— begin DATA RECORDS —
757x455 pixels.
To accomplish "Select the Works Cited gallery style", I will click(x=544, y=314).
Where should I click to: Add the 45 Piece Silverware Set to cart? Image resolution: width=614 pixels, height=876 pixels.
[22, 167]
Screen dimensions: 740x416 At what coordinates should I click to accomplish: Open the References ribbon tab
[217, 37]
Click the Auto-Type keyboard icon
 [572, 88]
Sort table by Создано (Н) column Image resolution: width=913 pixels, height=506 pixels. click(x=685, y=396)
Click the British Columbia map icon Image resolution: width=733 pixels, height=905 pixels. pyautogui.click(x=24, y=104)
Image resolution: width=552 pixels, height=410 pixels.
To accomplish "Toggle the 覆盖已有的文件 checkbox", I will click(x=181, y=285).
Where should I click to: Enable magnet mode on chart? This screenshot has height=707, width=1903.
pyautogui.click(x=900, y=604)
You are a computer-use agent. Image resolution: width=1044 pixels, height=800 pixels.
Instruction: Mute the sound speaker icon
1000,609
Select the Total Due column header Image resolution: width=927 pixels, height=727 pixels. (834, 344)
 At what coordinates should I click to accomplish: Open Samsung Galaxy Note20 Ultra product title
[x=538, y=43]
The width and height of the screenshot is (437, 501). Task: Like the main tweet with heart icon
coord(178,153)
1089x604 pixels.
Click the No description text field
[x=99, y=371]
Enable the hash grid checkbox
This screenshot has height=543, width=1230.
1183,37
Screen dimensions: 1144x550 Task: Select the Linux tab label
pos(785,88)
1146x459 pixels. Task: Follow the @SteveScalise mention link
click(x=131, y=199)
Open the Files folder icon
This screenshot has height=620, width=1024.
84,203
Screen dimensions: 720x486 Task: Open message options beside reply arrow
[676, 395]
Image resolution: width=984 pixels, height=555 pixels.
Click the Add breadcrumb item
— end DATA RECORDS —
*GOAL*
Please express the lines of the items, from the line with "Where should I click to: Enable" through the last line of the items, as a JSON list of strings, one string per line, with blank lines left out.

*THE SOLUTION*
[
  "Where should I click to: Enable magnet mode on chart? This screenshot has height=707, width=1903.",
  "pyautogui.click(x=900, y=604)",
  "You are a computer-use agent. Image resolution: width=1044 pixels, height=800 pixels.",
  "Instruction: Mute the sound speaker icon",
  "1000,609",
  "Select the Total Due column header Image resolution: width=927 pixels, height=727 pixels. (834, 344)",
  " At what coordinates should I click to accomplish: Open Samsung Galaxy Note20 Ultra product title",
  "[x=538, y=43]",
  "The width and height of the screenshot is (437, 501). Task: Like the main tweet with heart icon",
  "coord(178,153)",
  "1089x604 pixels.",
  "Click the No description text field",
  "[x=99, y=371]",
  "Enable the hash grid checkbox",
  "This screenshot has height=543, width=1230.",
  "1183,37",
  "Screen dimensions: 1144x550 Task: Select the Linux tab label",
  "pos(785,88)",
  "1146x459 pixels. Task: Follow the @SteveScalise mention link",
  "click(x=131, y=199)",
  "Open the Files folder icon",
  "This screenshot has height=620, width=1024.",
  "84,203",
  "Screen dimensions: 720x486 Task: Open message options beside reply arrow",
  "[676, 395]",
  "Image resolution: width=984 pixels, height=555 pixels.",
  "Click the Add breadcrumb item"
]